# Problem to work on
Reproduce each of the entries below word for word, with every line unchanged.

# Data for locating visible targets
** Start **
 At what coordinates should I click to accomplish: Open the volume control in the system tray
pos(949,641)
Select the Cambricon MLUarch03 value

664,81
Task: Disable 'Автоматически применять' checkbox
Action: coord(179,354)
** End **
# The output
 At what coordinates should I click to accomplish: Open the volume control in the system tray
pos(949,641)
Select the Cambricon MLUarch03 value

664,81
Task: Disable 'Автоматически применять' checkbox
Action: coord(179,354)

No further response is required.